◆ Task goal ◆
Repeat nothing but the line that contains "The height and" and the lines after it, through the end of the listing, exactly as they stand; omit pictures.
◇ ◇ ◇ ◇
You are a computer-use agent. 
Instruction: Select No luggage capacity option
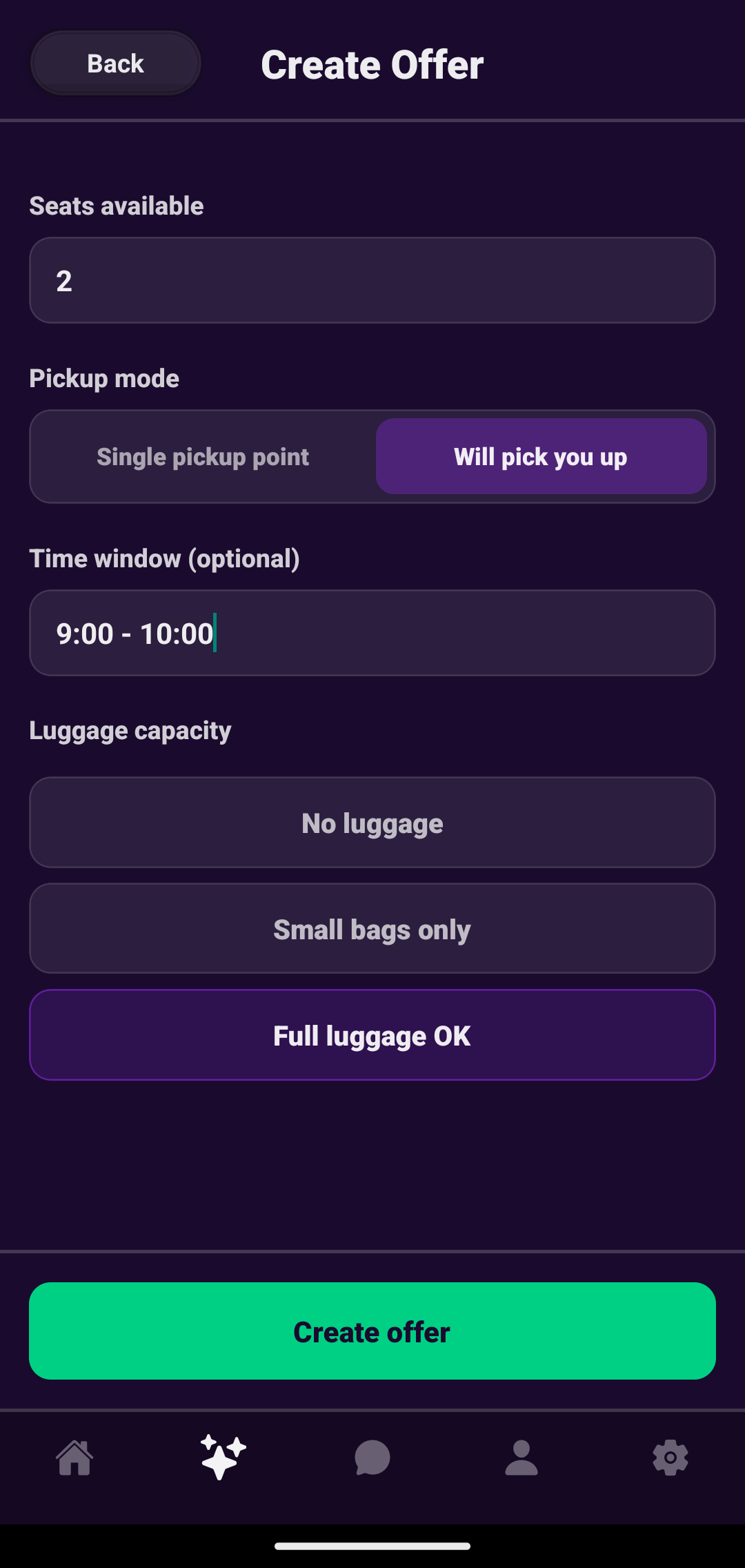coord(372,823)
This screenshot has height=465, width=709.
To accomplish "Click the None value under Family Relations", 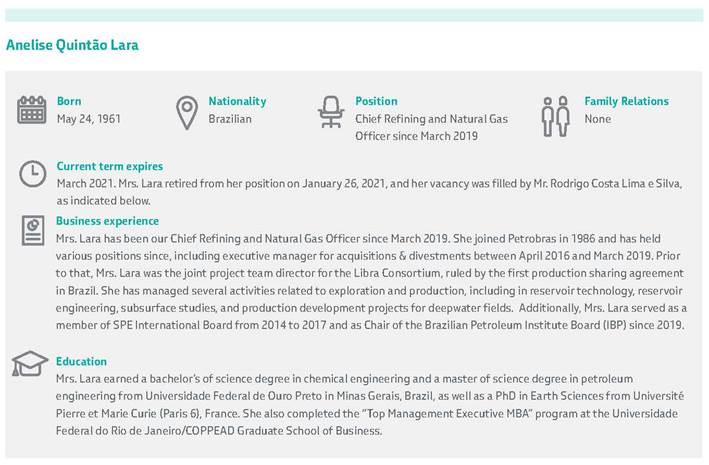I will click(x=597, y=119).
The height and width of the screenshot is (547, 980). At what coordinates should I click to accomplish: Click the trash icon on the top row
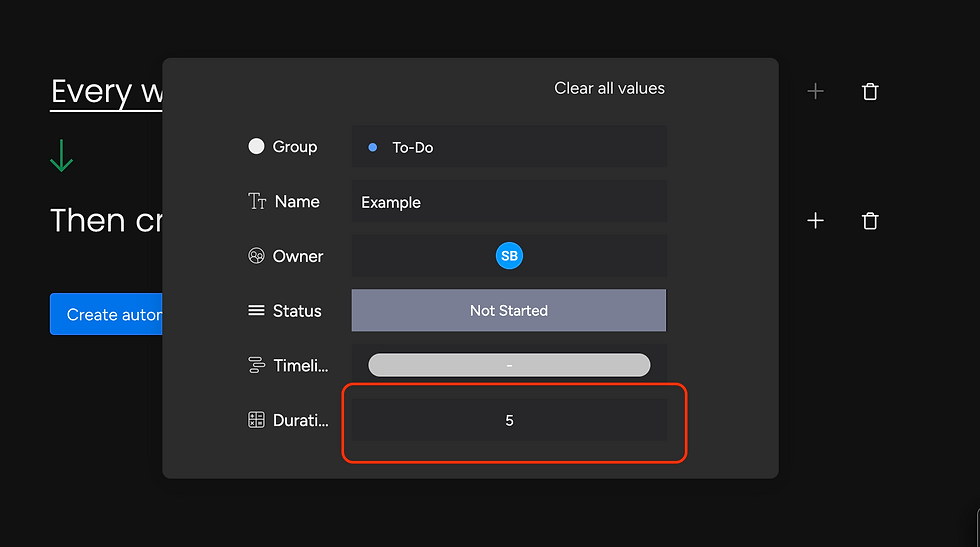click(870, 92)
◇ ◇ ◇ ◇
◆ Answer box ◆
The height and width of the screenshot is (547, 980). At what coordinates should I click to accomplish: Click the trash icon on the top row
click(870, 92)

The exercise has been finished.